Last week, the United Nations appointed Saudi Arabia as leader of the international body’s symbolically influential human rights’ panel. Unfortunately, this is not parody or satire; one of the world’s leading human rights abusers is now commissioned to head the UN’s Human Rights Council.
UNHRC members, which include China, Russia, and Qatar, proudly welcomed Saudi Arabia’s ambassador to the UN, Faisal bin Hassan Trad, as their gloriously ordained chair of the group’s Consultative Group, the organization responsible for selecting experts to offer insight on human rights abuses worldwide. The farce of this appointment insults the very name of the council, legitimizing one of the worst human rights violators of the modern era.
According to rights’ groups, Saudi Arabia executed around 90 people in 2014, a figure just short of China and Iran.

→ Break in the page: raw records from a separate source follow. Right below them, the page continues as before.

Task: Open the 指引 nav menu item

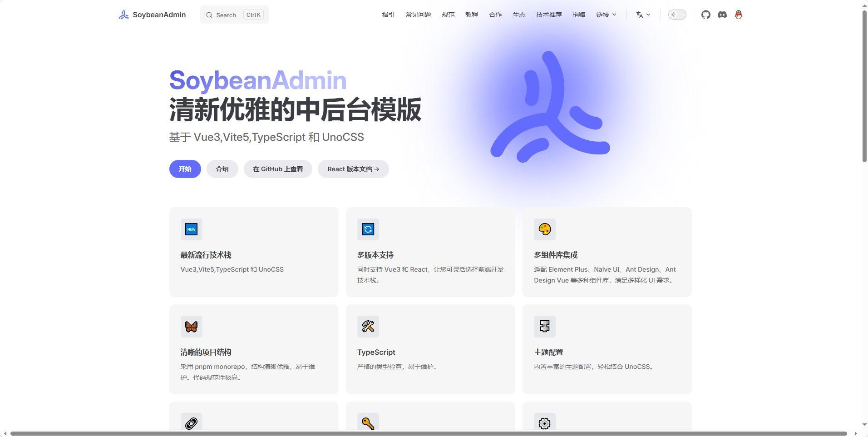Action: (x=388, y=15)
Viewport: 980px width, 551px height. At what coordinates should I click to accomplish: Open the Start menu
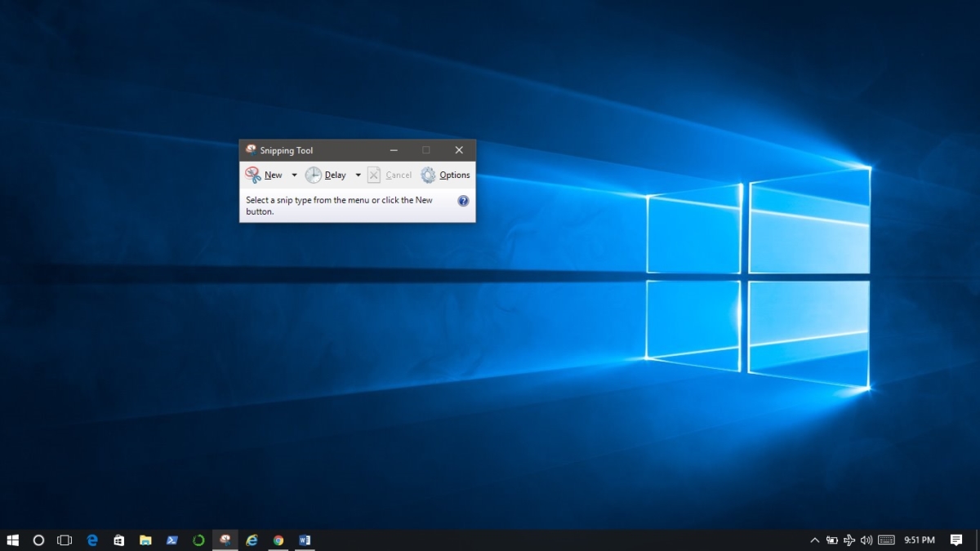14,540
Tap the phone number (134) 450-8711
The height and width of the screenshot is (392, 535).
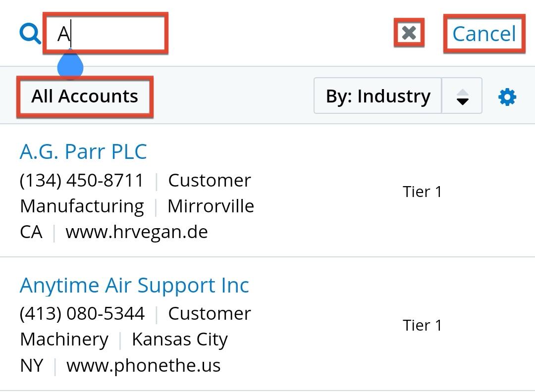(82, 181)
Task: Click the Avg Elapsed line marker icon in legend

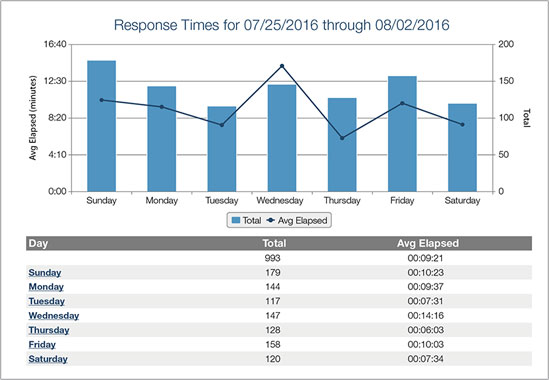Action: [x=271, y=221]
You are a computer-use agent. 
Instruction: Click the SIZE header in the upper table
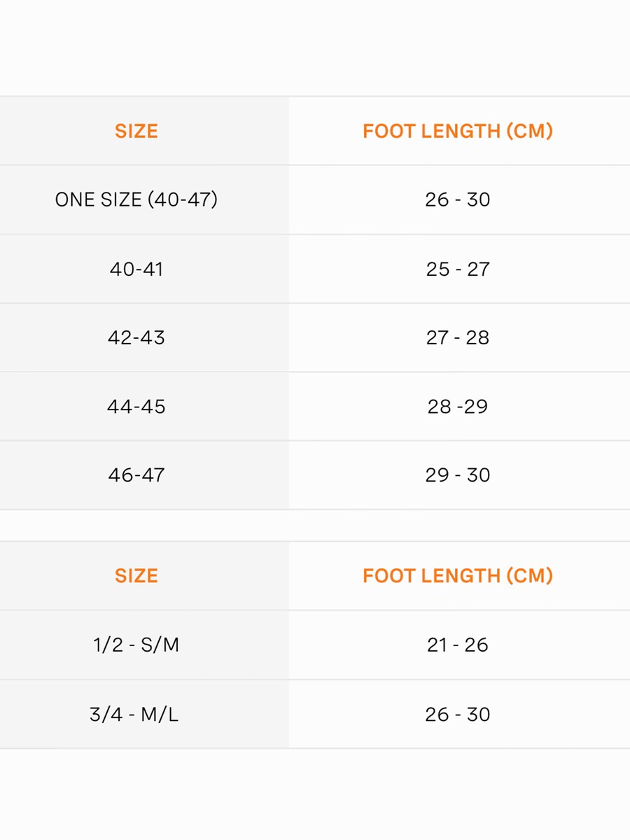(137, 131)
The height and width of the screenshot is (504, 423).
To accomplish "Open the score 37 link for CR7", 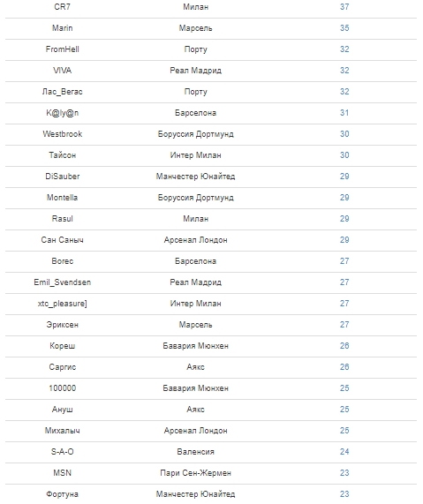I will click(344, 7).
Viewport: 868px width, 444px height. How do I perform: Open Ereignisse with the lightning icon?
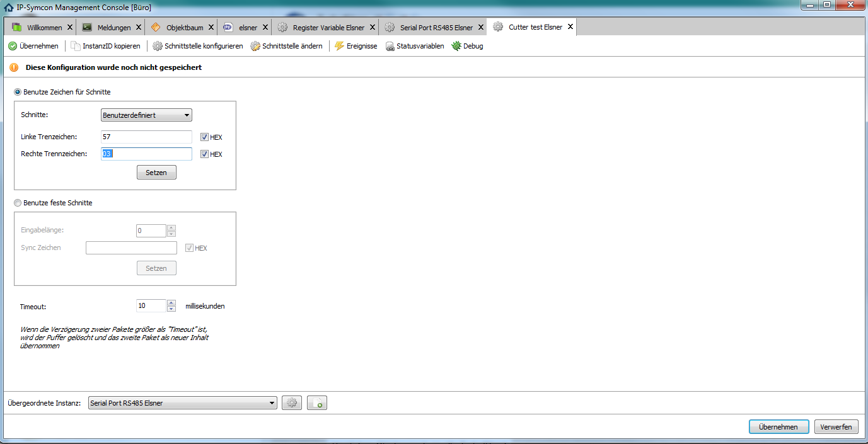point(356,46)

This year alone, Human Rights Watch reports that the Saudi jurists have sanctioned the execution of over 100 people. Nearly half of the sentences were carried out for petty crimes, such as drug offenses. With a decades-long pattern of abuse, Saudi Arabia is the worst offender in a region rife with offense; Amnesty International condemned the country as “one of the most prolific executioners in the world,” citing nearly 2,200 executions from 1985 to 2015.
With the House of Saud, and its oppressive theocratic regime, ventriloquizing the marionette movements of Trad and other OPEC friendly ambassadors, victims of rights abuses across the globe, and their families, are left even more hopeless than before. “Petro dollars have trumped human rights,” asserted UN Watch director Hillel Neuer.
The watchdog calls the appointment “scandalous,” referencing Raif Badawi, the jailed Saudi Blogger sentenced to 1,000 lashes and 10 years in prison for the alleged crime of “apostasy” and “insulting Islam” by his country’s highest courts. Badawi deeply offended Saudi Arabia’s Wahhabist clerics with the slight of a keyboard stroke, espousing free thought, liberalism and hints of atheism on his blog entitled “Free Saudi Liberals.” Badawi’s wife, Ensaf Haidar, who has galvanized international support to free her husband’s unjust detainment, is outraged by the UNHRC’s pantomime.
Saudi Arabia’s appointment gives “a green light to start flogging [Badawi again],” cried Haidar. “It’s bad enough that Saudi Arabia is a member of the council, but for the UN to go and name the regime as chair of a key panel only pours salt in the wounds of dissidents languishing in Saudi prisons,” added Neuer.
In one fell swoop, the United Nations, self-proclaimed gatekeeper of moral fortitude, torched their own olive-branch emblazoned flag and embraced the guillotine. The UN human rights panel’s website declares self-righteously, “As the principal United Nations office mandated to promote and protect human rights for all, OHCHR leads global human rights efforts speaks out objectively in the face of human rights violations worldwide.”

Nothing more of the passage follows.